![The New Yorker Cover](https://www.poetrychangeslives.com/wp-content/uploads/2016/02/The-New-Yorker-Cover.jpg)
The New Yorker, the city’s classy magazine
On this day in 1925 the first issue of the New Yorker magazine appeared. All articles are to a very high standard and facts are carefully checked (it employed 16 fact checkers). Most of the great names have contributed over the years – Salinger, Fitzgerald, Updike, Thurber, and Murakami are a few. It has not shrunk from controversy; the biggest ever response from readers was to the 1949 story The Lottery, a sinister tale of a fictional Midwest village where an annual rite of a ‘lottery’ chose the person to be stoned to death, so as to ensure a good harvest.
Of the thousands who wrote in, many seemed to want to know where they could watch the event. The Magazine is also famous for its cartoons.

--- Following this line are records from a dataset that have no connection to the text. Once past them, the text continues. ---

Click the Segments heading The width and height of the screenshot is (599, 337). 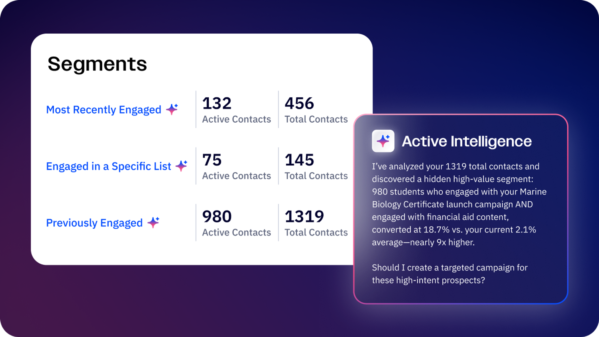[97, 64]
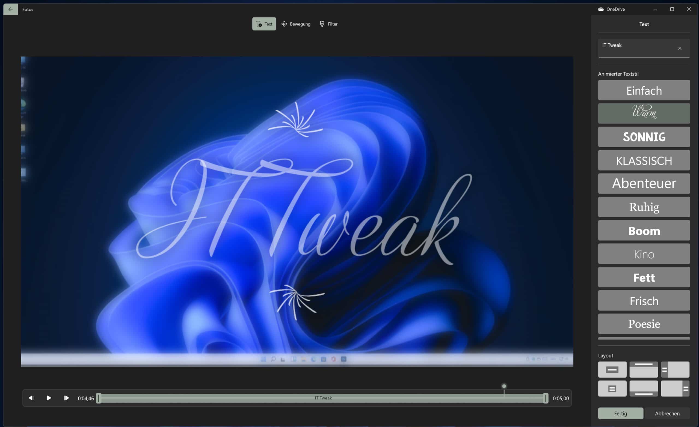Click Abbrechen to cancel changes

coord(667,413)
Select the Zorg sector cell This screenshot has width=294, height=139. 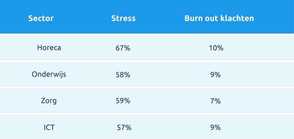[49, 101]
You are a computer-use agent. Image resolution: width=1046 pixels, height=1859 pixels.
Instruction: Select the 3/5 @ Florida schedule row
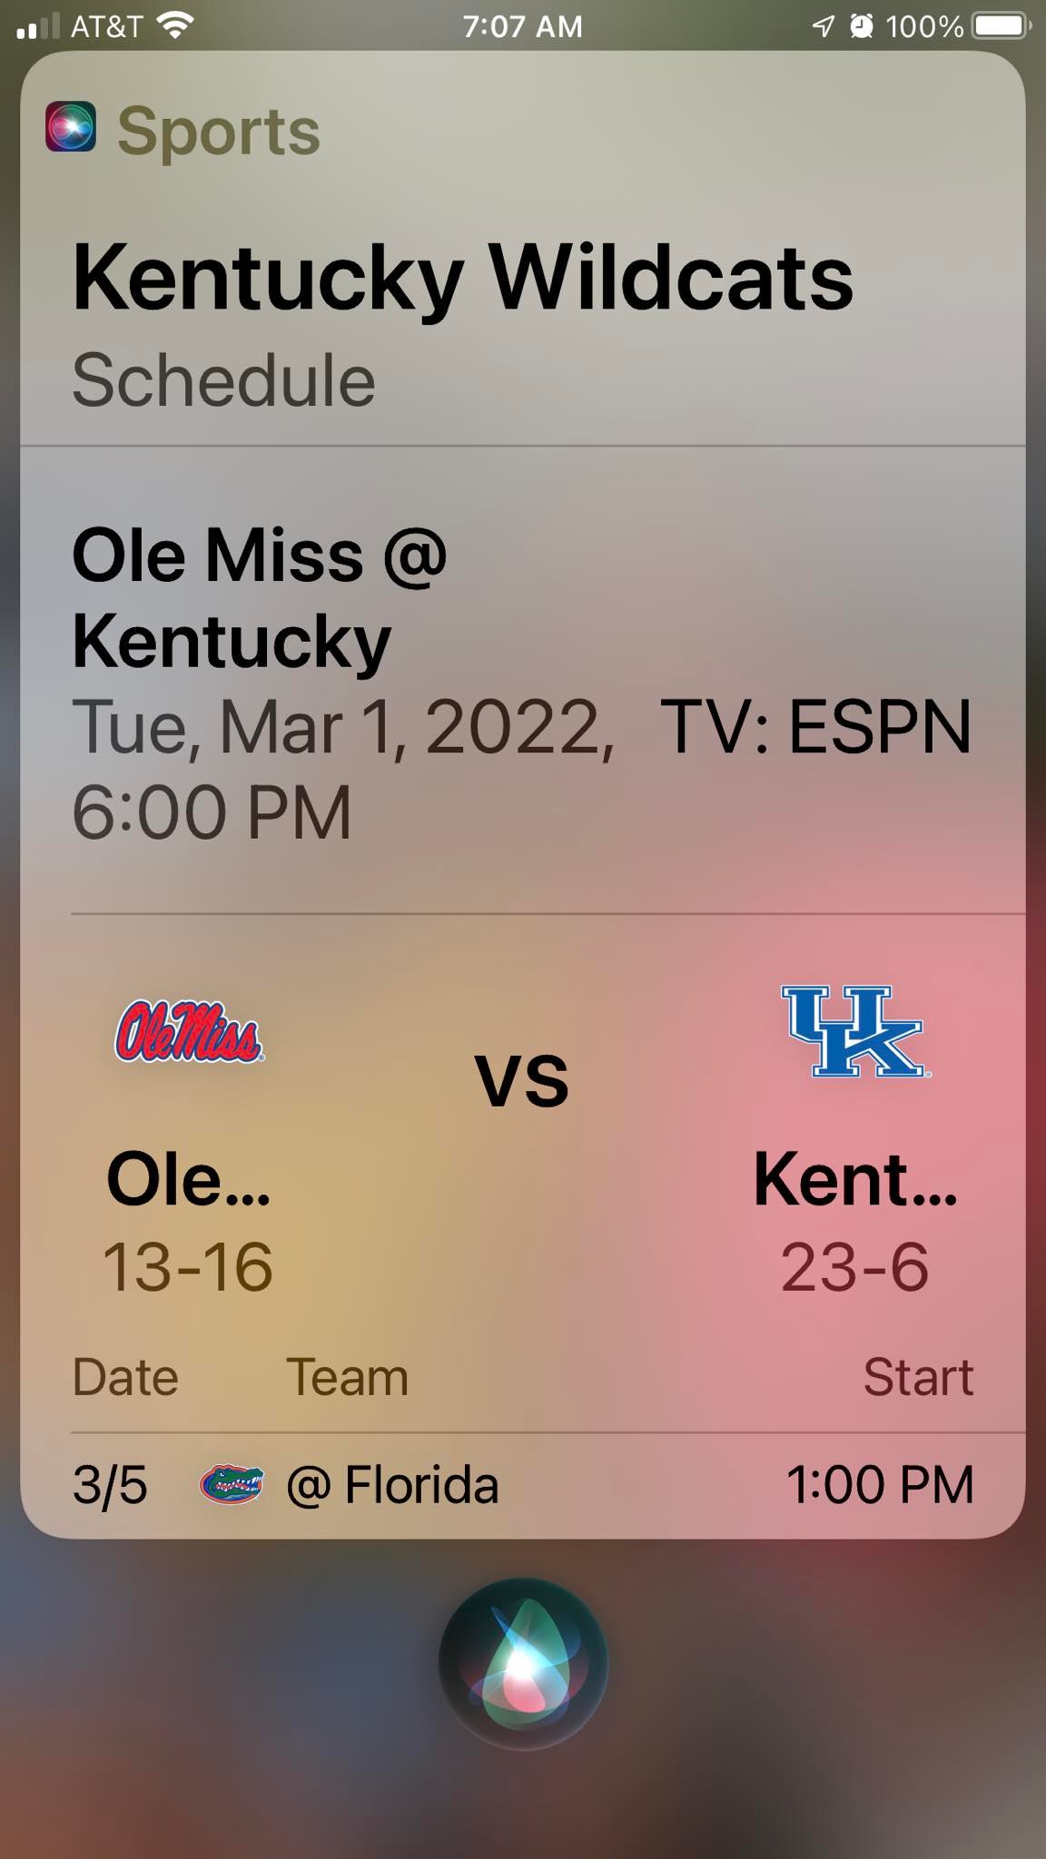[x=523, y=1485]
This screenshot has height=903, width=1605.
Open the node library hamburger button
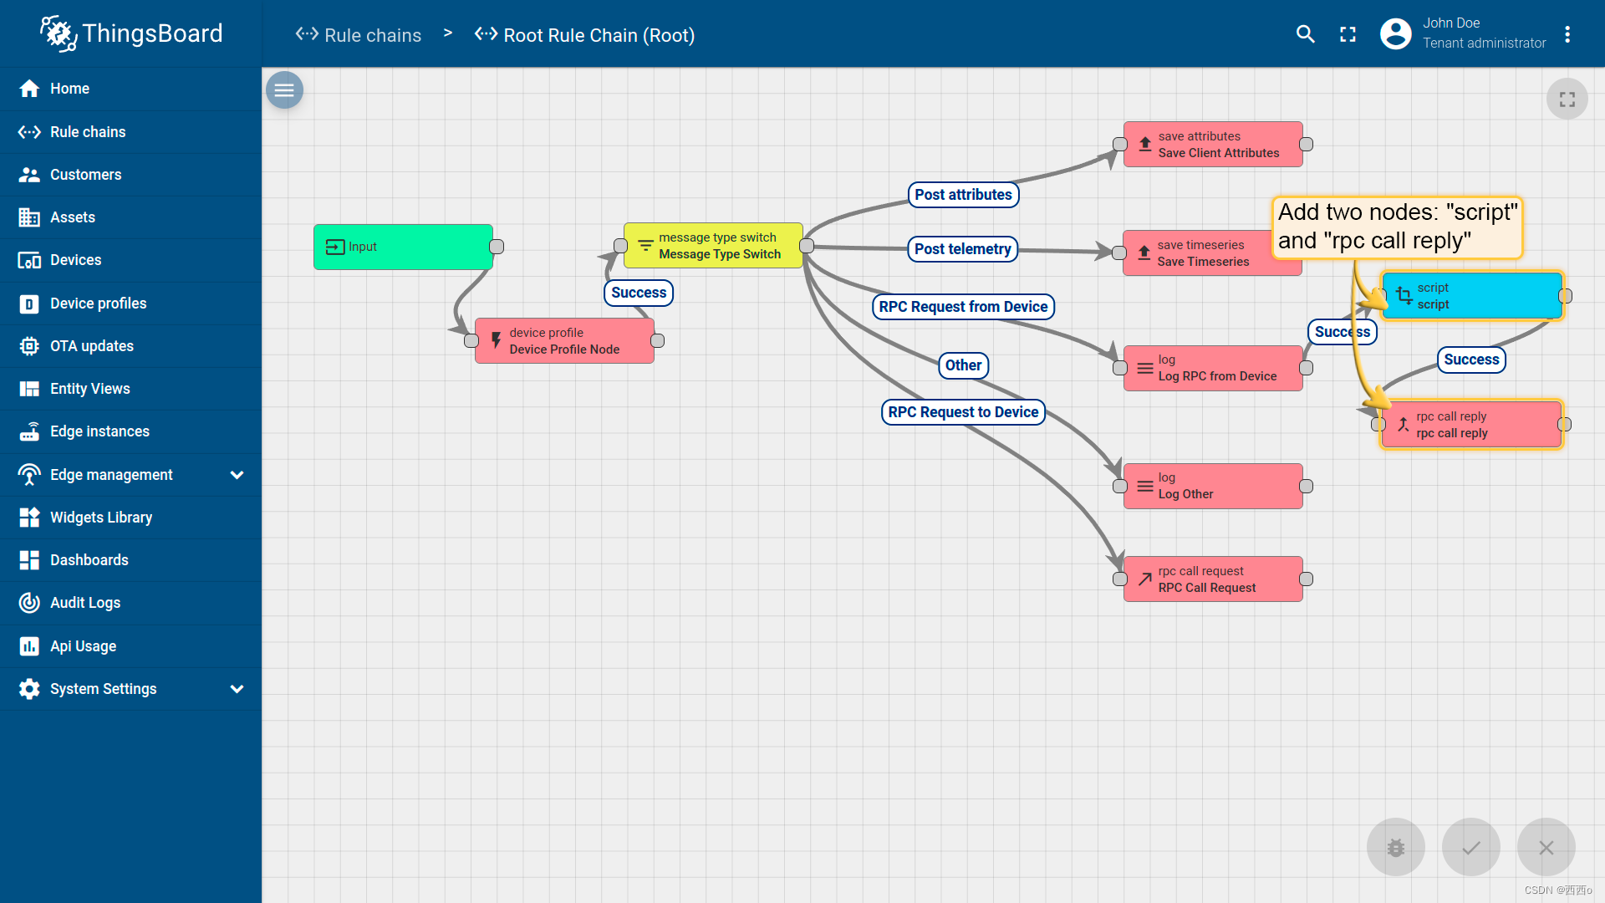pyautogui.click(x=284, y=90)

Here is a poem by Alfred Lord Tennyson, whose work was featured in the New Yorker in 1939, with illustrations by cartoonist James Thurber, Summer Night:
Now sleeps the crimson petal, now the white;
Nor waves the cypress in the palace walk;
Nor winks the gold fin in the porphyry font:
The firefly wakens: waken thou with me.
Now droops the milk-white peacock like a ghost,
And like a ghost she glimmers on to me.
Now lies the Earth all Danae to the stars,
And all thy heart lies open unto me.
Now slides the silent meteor on, and leaves
A shining furrow, as thy thoughts in me.
Now folds the lily all her sweetness up,
And slips into the bosom of the lake:
So fold thyself, my dearest, thou, and slip
Into my bosom and be lost in me.
Today I give thanks for the beauty of poetry and those who bring it to our attention.